▶ EXERCISE REQUIREMENTS
Throughout the listing that follows, find each line with the word "Demo" and copy it.
☆ ☆ ☆ ☆ ☆ ☆ ☆
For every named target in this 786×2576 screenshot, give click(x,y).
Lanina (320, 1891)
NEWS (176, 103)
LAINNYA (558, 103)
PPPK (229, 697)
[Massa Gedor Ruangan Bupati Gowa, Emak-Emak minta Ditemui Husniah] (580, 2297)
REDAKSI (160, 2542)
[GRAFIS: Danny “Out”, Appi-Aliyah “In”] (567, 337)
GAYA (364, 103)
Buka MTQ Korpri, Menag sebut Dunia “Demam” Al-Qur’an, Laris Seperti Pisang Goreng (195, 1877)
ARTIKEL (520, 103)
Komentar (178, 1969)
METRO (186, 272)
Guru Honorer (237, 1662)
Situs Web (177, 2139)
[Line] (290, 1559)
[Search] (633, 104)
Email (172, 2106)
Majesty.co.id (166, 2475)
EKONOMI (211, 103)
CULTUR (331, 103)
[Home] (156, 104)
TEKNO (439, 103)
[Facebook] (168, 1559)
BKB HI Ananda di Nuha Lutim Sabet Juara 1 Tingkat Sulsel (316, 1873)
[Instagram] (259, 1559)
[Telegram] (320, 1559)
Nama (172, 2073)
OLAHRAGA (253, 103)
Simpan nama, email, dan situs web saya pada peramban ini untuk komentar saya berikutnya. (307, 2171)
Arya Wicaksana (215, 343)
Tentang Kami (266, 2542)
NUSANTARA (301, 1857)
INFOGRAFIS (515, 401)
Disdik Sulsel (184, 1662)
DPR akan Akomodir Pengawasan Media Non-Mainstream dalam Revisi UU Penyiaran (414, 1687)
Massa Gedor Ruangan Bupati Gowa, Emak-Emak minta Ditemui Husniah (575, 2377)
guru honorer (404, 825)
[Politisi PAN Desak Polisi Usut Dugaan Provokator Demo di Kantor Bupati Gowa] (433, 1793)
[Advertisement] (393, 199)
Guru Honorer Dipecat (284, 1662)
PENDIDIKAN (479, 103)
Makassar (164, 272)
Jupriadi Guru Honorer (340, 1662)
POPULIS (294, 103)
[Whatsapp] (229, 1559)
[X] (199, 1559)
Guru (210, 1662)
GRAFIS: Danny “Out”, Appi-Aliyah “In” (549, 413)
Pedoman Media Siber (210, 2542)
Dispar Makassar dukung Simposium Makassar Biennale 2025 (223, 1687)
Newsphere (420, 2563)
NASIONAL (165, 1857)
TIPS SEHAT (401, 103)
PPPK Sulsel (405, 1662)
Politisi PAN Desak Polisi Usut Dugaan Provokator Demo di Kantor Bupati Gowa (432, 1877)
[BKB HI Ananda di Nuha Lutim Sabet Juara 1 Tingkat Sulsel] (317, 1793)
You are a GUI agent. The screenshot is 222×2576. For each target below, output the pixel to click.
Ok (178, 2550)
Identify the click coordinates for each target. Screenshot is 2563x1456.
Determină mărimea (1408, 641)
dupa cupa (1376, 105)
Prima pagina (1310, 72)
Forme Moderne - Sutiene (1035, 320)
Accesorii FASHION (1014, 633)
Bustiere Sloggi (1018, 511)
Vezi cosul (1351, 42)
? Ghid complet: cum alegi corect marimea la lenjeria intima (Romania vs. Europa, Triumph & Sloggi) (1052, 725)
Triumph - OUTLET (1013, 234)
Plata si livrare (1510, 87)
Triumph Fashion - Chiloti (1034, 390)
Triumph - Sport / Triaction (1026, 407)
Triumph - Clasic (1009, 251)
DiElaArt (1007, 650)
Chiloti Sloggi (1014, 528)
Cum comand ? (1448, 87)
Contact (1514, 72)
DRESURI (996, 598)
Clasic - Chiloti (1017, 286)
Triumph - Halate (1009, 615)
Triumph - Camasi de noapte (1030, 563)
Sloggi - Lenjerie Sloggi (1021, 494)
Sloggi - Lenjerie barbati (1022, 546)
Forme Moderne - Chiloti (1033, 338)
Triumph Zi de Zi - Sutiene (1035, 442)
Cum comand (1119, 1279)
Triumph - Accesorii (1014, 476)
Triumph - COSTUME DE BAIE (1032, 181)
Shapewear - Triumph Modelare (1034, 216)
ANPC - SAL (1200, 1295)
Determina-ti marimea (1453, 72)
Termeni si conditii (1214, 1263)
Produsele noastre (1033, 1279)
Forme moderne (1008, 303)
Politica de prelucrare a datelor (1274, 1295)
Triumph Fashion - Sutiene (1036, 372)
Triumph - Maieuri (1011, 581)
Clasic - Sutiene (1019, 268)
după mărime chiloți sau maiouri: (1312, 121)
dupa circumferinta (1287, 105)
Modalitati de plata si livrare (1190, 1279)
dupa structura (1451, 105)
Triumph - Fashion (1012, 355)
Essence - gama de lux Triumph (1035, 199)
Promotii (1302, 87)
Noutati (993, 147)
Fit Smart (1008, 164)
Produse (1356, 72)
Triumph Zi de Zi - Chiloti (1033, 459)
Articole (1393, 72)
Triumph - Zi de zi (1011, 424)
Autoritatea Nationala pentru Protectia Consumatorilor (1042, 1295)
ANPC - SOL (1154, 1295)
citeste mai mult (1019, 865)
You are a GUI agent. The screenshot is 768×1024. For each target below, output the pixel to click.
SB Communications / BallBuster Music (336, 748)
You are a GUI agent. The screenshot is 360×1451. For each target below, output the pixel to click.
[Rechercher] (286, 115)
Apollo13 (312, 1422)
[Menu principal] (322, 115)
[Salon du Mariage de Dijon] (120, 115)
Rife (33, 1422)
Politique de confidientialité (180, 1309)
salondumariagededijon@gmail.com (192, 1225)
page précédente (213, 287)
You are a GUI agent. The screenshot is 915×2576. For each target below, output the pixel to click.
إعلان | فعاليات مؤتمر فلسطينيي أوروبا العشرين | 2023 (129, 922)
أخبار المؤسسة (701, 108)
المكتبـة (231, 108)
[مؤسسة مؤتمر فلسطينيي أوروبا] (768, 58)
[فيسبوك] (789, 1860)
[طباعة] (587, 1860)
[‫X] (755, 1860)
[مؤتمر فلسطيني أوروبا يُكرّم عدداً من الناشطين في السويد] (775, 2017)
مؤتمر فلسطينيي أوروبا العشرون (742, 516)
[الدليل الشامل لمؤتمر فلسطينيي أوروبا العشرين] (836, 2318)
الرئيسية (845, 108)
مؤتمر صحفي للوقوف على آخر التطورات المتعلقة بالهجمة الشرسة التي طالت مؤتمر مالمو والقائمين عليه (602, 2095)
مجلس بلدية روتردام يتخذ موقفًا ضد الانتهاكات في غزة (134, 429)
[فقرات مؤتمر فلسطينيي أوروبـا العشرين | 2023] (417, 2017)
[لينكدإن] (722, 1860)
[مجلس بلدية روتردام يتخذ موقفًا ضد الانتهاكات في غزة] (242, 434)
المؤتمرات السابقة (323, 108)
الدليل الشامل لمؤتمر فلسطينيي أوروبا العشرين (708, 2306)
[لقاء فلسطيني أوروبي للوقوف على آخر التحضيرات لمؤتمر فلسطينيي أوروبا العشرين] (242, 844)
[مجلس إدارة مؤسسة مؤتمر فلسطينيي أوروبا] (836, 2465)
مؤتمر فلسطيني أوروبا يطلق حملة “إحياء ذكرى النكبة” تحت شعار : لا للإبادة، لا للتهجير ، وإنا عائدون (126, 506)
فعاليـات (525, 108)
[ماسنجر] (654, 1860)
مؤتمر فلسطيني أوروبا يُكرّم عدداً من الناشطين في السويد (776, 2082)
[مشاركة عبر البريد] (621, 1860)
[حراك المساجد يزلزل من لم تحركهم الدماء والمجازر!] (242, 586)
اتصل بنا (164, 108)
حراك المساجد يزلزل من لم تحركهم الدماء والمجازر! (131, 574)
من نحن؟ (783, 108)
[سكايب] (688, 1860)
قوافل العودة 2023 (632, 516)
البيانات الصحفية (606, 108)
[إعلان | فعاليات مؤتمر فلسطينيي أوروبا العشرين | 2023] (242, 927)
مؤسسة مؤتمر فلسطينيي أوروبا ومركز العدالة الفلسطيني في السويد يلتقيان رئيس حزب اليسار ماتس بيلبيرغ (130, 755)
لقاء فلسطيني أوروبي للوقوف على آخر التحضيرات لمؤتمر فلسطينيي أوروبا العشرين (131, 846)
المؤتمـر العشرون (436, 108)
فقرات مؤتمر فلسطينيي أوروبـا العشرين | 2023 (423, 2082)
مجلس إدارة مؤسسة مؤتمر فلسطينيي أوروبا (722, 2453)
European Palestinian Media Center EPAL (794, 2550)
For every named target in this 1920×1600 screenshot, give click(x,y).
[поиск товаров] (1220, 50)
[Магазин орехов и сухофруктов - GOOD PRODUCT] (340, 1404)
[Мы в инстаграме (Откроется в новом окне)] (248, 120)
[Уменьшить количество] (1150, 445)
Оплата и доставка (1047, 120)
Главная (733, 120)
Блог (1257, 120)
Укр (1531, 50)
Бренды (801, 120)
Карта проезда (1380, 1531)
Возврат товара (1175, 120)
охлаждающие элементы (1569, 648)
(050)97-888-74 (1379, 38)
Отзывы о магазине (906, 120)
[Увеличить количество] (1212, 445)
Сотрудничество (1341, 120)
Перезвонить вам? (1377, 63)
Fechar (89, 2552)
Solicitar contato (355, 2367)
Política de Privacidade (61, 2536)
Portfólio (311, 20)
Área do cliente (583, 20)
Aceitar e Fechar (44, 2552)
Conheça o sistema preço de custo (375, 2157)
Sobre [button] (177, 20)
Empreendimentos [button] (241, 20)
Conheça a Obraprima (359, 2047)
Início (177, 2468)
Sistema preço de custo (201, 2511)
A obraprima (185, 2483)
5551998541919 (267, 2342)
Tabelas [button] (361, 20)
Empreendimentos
☆ ☆ ☆ ☆ ☆ ☆ ☆
▶ SOLUTION TO THE PROBLEM
[Politisi PAN Desak Polisi Usut Dugaan Provokator Demo di Kantor Bupati Gowa] (433, 1793)
Politisi PAN Desak Polisi Usut Dugaan Provokator Demo di Kantor Bupati Gowa (432, 1877)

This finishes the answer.